LANSING, Mich. — State Sen. Kim LaSata on Wednesday sponsored legislation to allocate funding from the fiscal year 2023 budget to a new scholarship program to help students cover the cost of schooling at one of Michigan’s higher education institutions.

“Many families are struggling to keep up with the rising cost of college,” said LaSata, R-Niles. “This assistance could make a tremendous difference for families and could really help students get the education they deserve.”

As the Legislature worked to complete the fiscal 2023 budget over the summer, funding was set aside to further negotiate a scholarship program to help Michigan students with the cost of attending a college or university.

Senate Bill 842 would allocate funding to create the MI Achievement Scholarship and outline criteria that prospective awardees would need to meet to be considered eligible.

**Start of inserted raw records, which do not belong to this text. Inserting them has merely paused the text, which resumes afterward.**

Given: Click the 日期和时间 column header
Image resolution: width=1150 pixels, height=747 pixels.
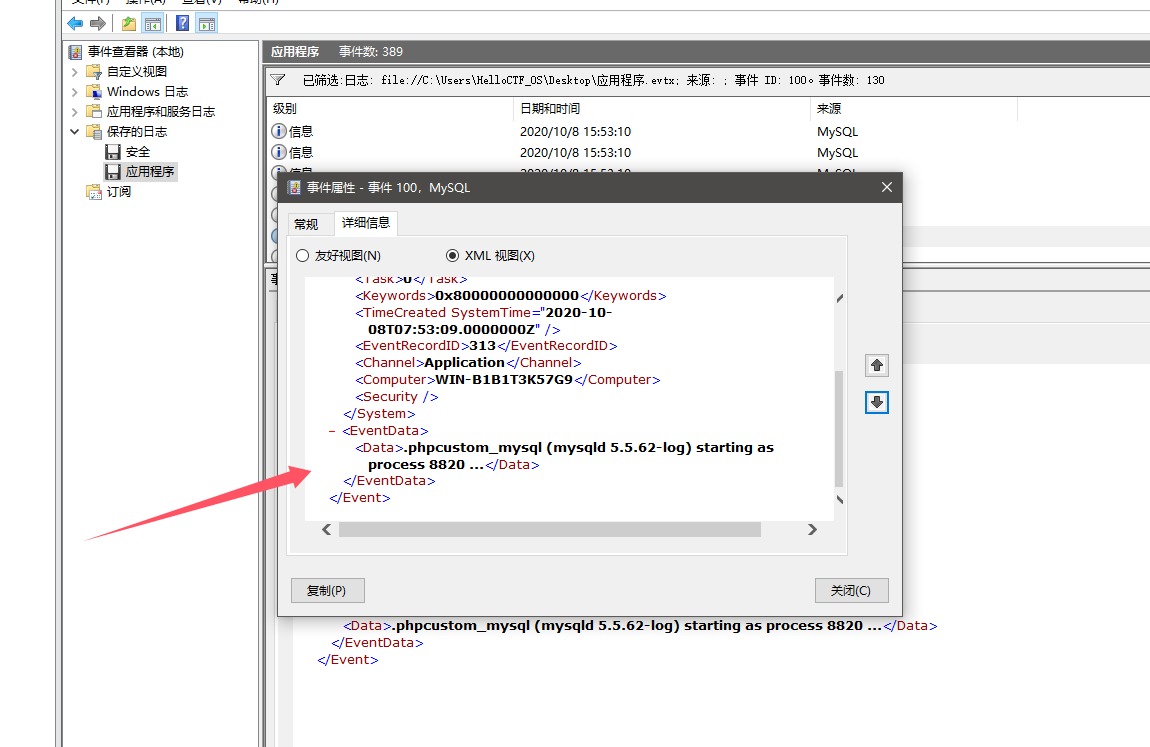Looking at the screenshot, I should [550, 108].
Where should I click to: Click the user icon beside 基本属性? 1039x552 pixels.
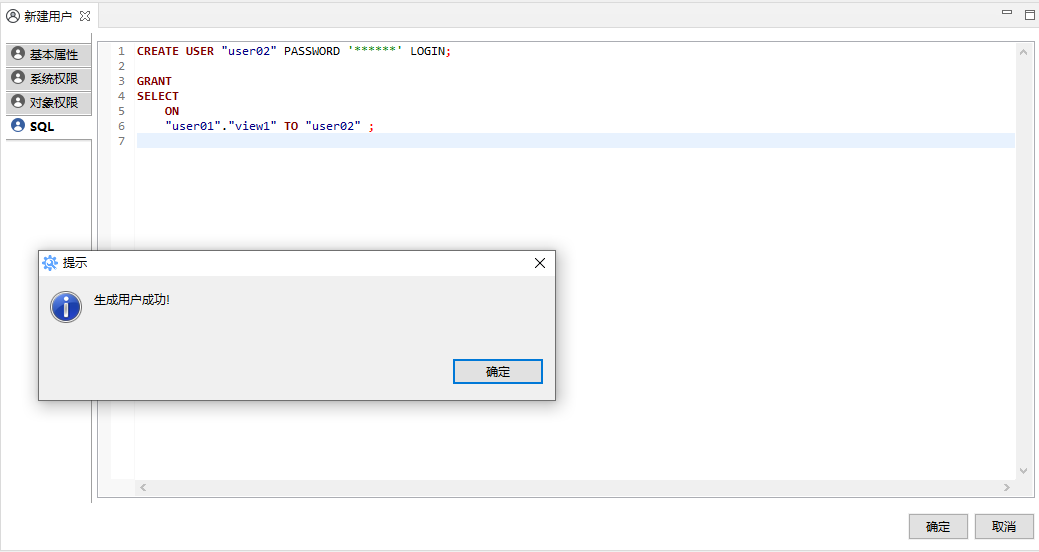(x=18, y=54)
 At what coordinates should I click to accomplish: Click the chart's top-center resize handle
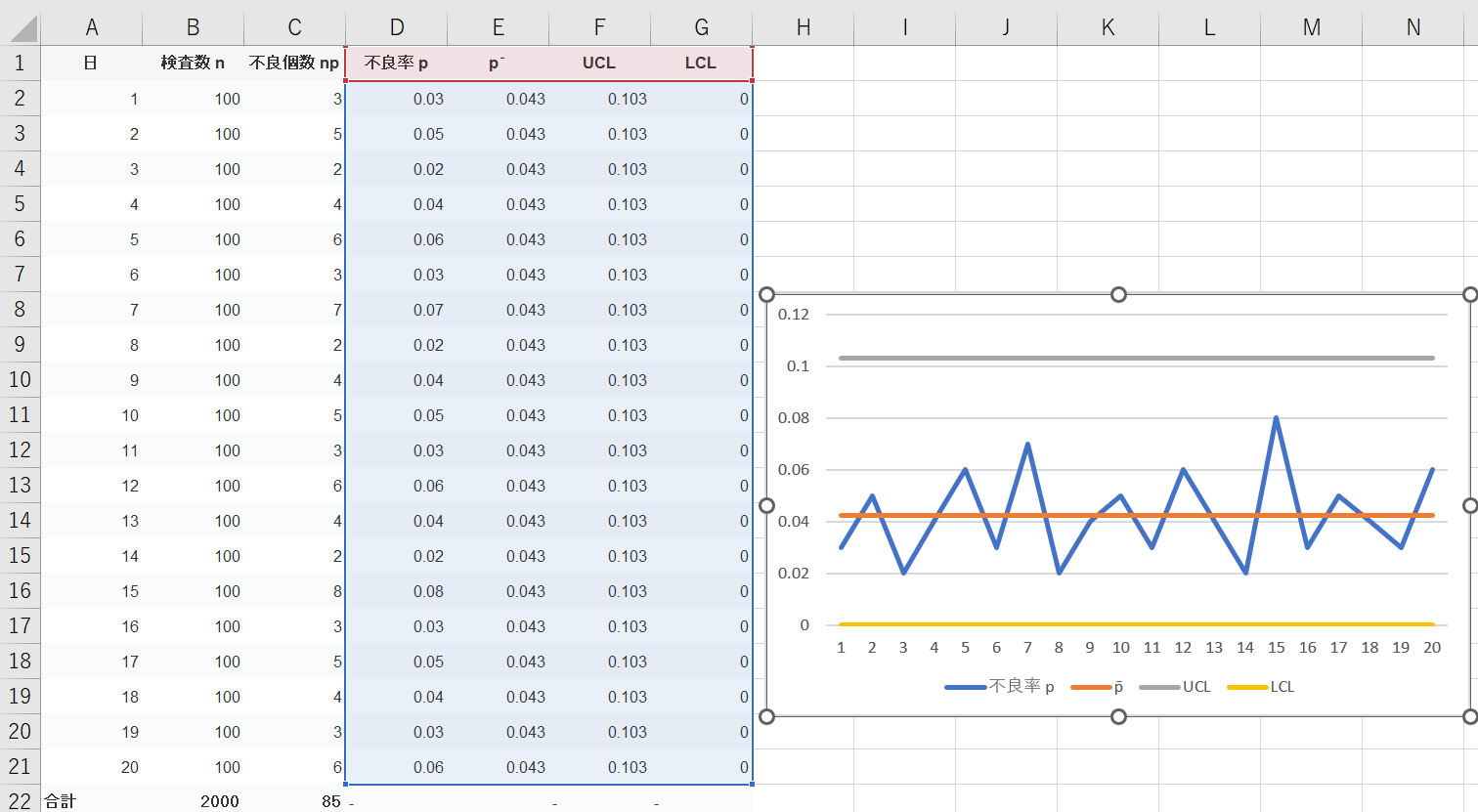[1118, 294]
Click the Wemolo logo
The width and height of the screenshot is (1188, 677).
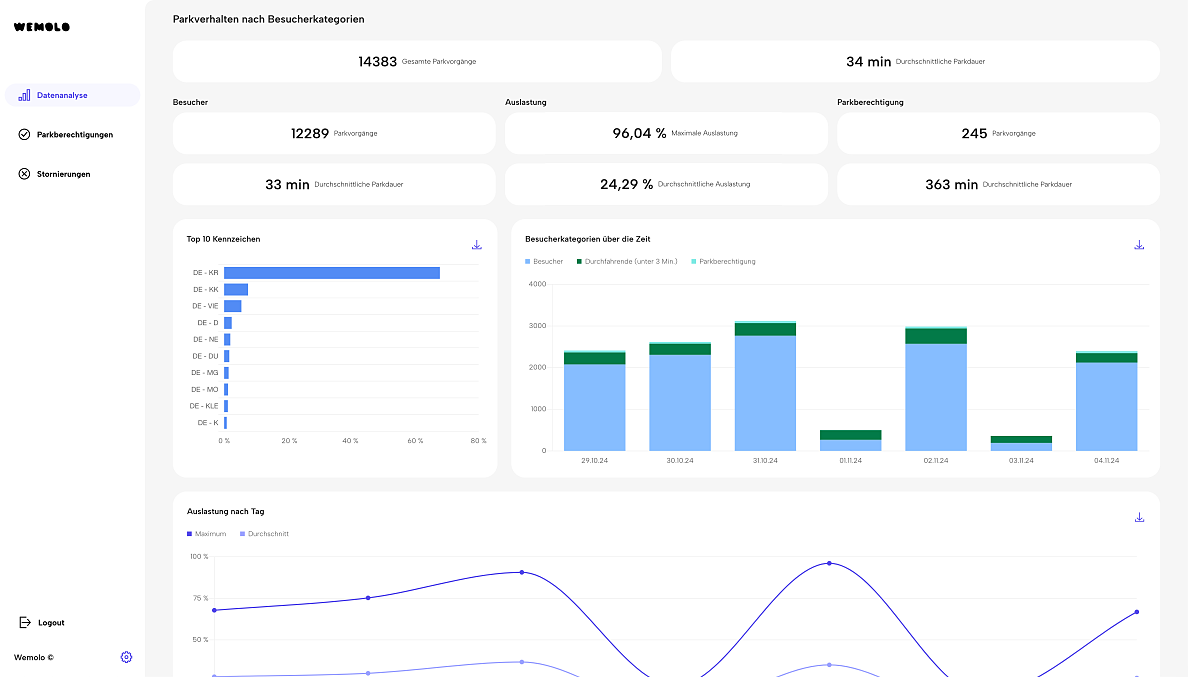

The scholarship would be available to community colleges and universities, as well as qualified occupational training programs and trade schools.

“We’re experiencing a decrease in skilled workers and many positions in the trades are left unfilled due to lack of qualified workers,” LaSata said. “Expanding the eligibility of this scholarship to include such training will help immensely as we continue to both strengthen and diversify Michigan’s workforce. At a time when businesses are struggling to find qualified workers, this scholarship will help train workers and fill jobs.”

The MI Achievement Scholarship would cover a maximum of $2,750 per year for up to three years at a community college; a maximum of $5,500 per year for up to five years at a public university; a maximum of $4,000 per year for five years at an independent or nonprofit college or university; and a maximum of $2,000 per year for up to two years at a qualified occupational training program or private trade school.

Under Michigan’s current financial aid programs, approximately 60,000 students receive some form of financial aid. With full implementation of the MI Achievement Scholarship, that number is expected to double, reaching more than 120,000 students.

“On average, Michigan students and parents take out approximately $7,000 per year for higher education costs. These scholarships will significantly reduce or potentially even eliminate the need for student loans for thousands of people,” LaSata said.

The fiscal year 2023 budget included a $250 million appropriation to fund the scholarship in its first year — which will begin with the 2023/2024 academic year.

SB 842 was ultimately approved by the Senate on Wednesday afternoon and has been sent to the House of Representatives for further consideration.